Saturday 1st of November 2008

hi dnhh, thanks for evaluating for me. Thats why i say its times a certain metric about the financial situation of the firm going forward. hell if its so easy, then calculating CDS would be much simplier.

donmihaihai

Saturday 1st of November 2008

And on the greed part. It is greed that lead them to buy minibond as other deposit/bond yield type investment is not available with the same kind of return. This cannot be compare with buying equities or commondities.

donmihaihai

Saturday 1st of November 2008

Hi,

On OCBC preference shares and Minibond(if it is really a bond) If this is what Mr Tan with years of experiences in finance industry really think, then it is a sad case.

The probability of OCBC collapsing is not 1 or 1/6 for any one bank in the other case.
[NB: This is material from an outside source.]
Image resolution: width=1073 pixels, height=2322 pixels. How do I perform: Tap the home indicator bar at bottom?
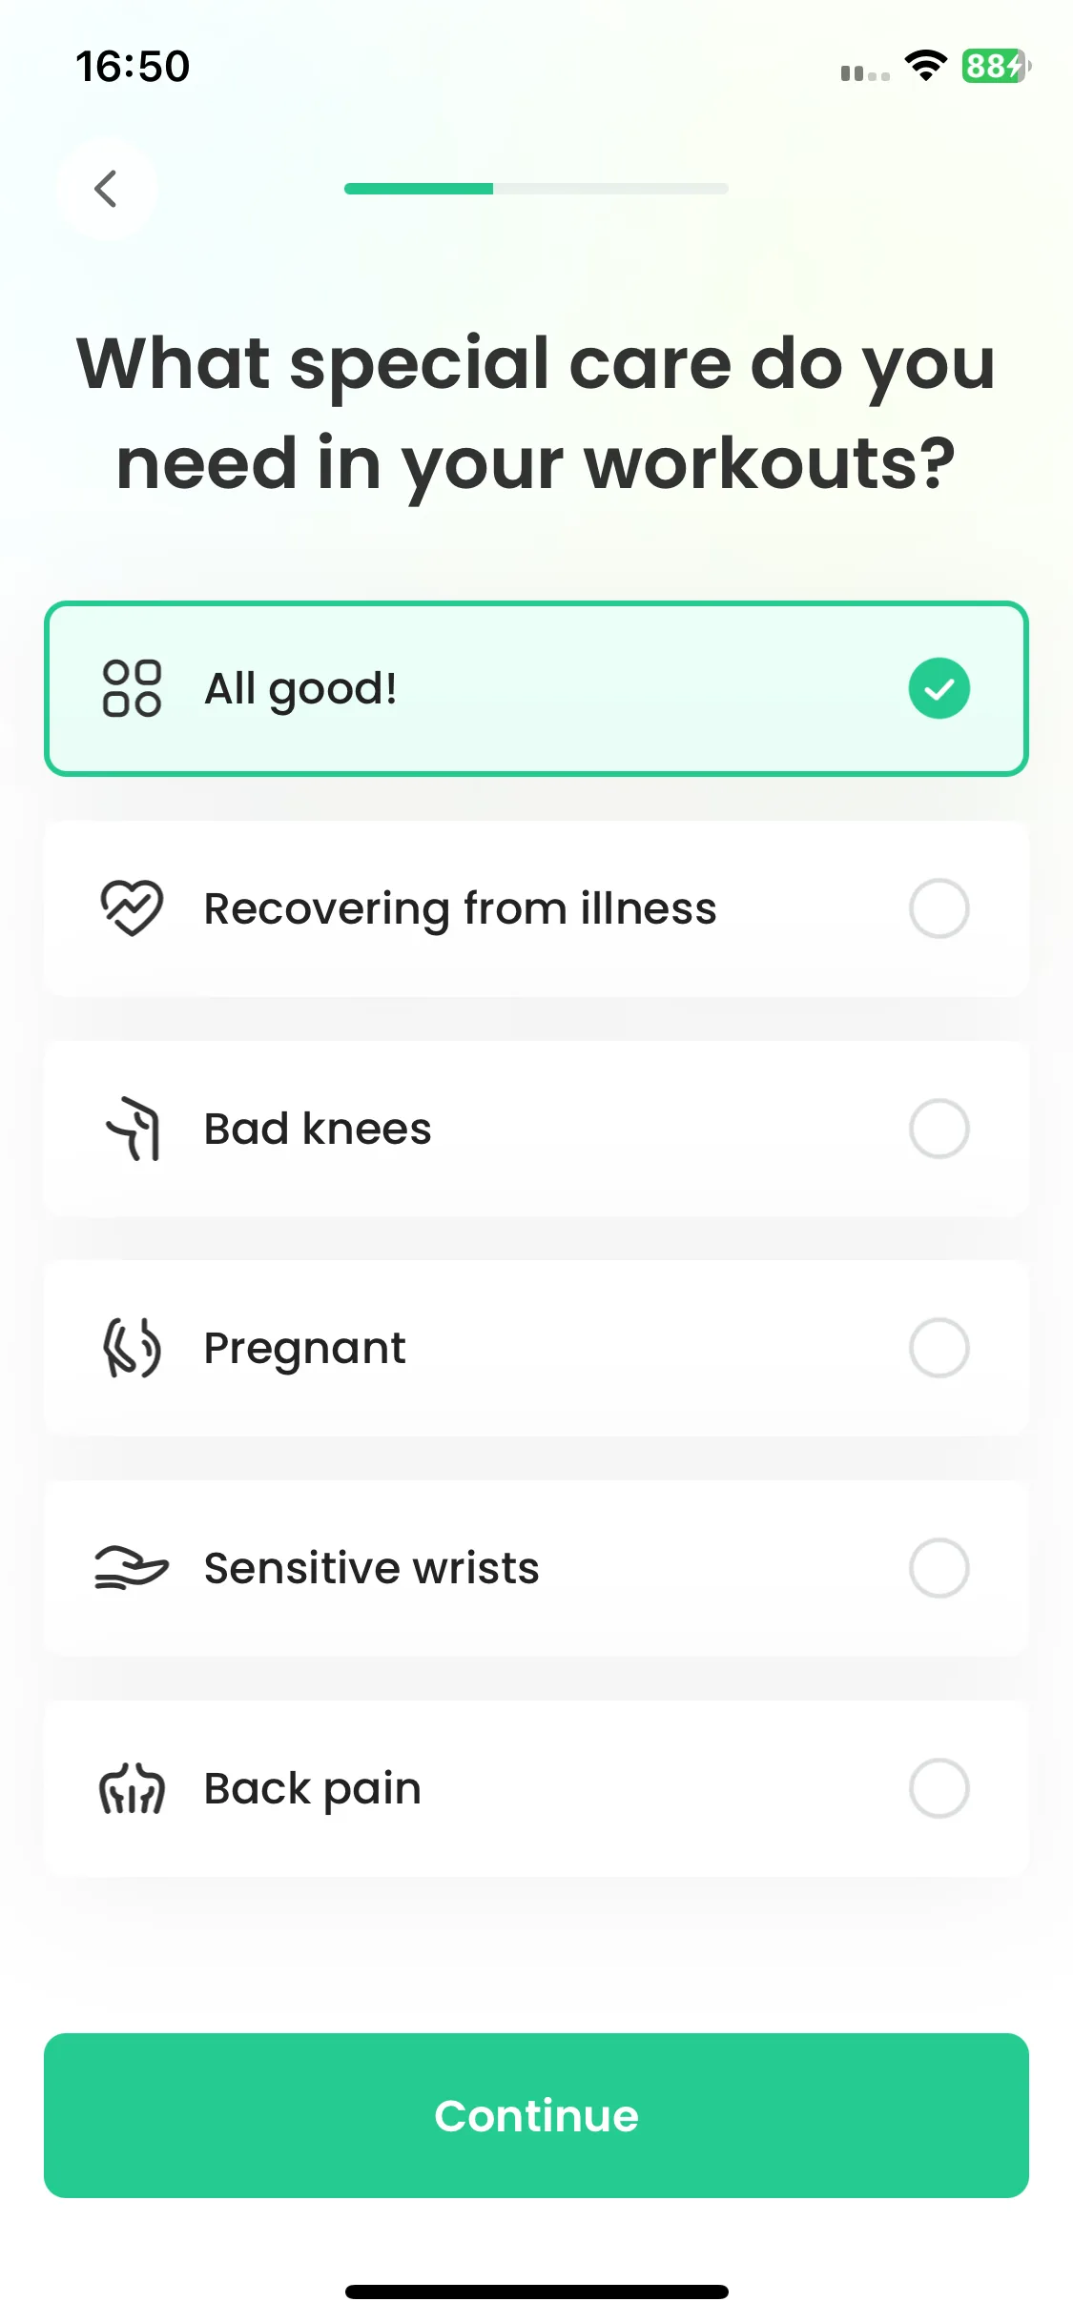(536, 2291)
If so then it is like playing russia roulette. And the yields will be in double digit or even 100% for OCBC.

Is the 5.1% being reasonable priced? Let not forget that these are priced before current crisis. 1st of all, just by comparing OCBC preference shares with minibond is not justifiable without further information. In fact, if this minibond is from OCBC, I would expect it to yield lower than preference shares, that is how the relationship of these things work. So let say OCBC preference shares are being price "correctly", the yield itself is already saying minibond is more risky.

Excluding this crisis, bonds from any six leading well run banks should yield lower than OCBC preference shares or at around the same yield if OCBC has better capital even it is smaller.